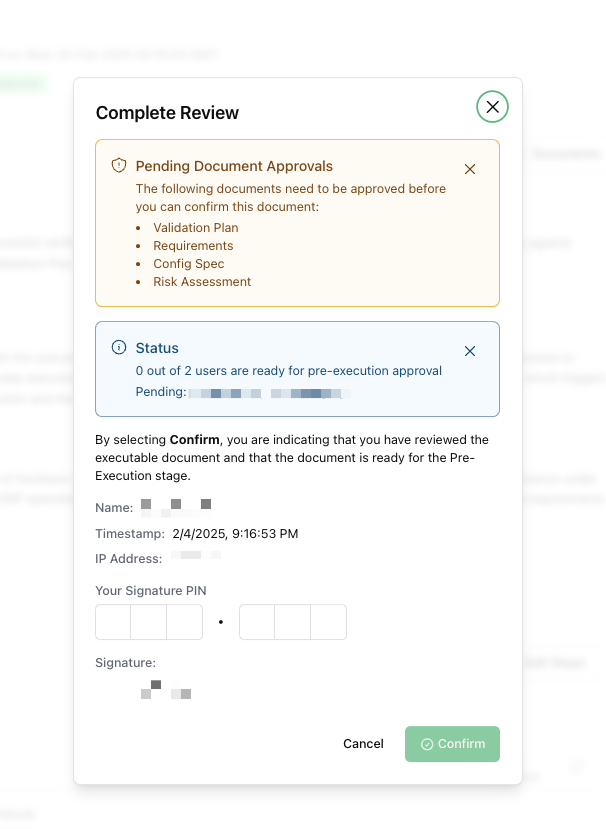Click the X in the blue Status box
606x829 pixels.
tap(470, 351)
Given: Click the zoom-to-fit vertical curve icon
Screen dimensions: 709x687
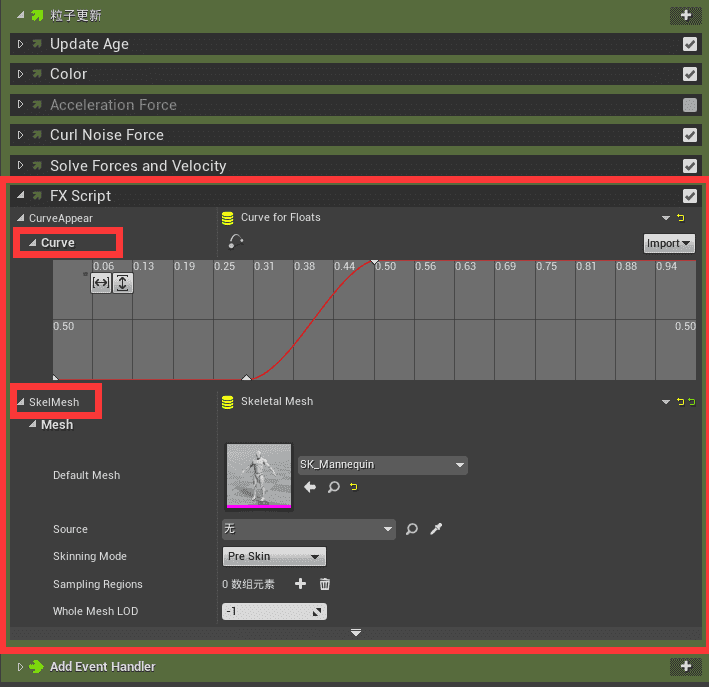Looking at the screenshot, I should (x=122, y=283).
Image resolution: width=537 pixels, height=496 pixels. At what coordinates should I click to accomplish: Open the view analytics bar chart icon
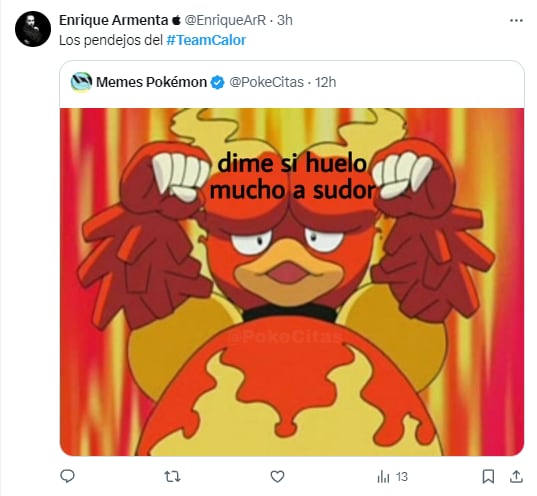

________________________________________

◆ DIRECTION
Rewrite all of the material above with every "icon" changed to "button" and everything else unchanged. Leave out the pictures.

◆ CORRECT ANSWER
Click the X in the blue Status box
606x829 pixels.
tap(470, 351)
Given: Click the zoom-to-fit vertical curve button
Screen dimensions: 709x687
Looking at the screenshot, I should (x=122, y=283).
Image resolution: width=537 pixels, height=496 pixels. At what coordinates should I click to accomplish: Open the view analytics bar chart button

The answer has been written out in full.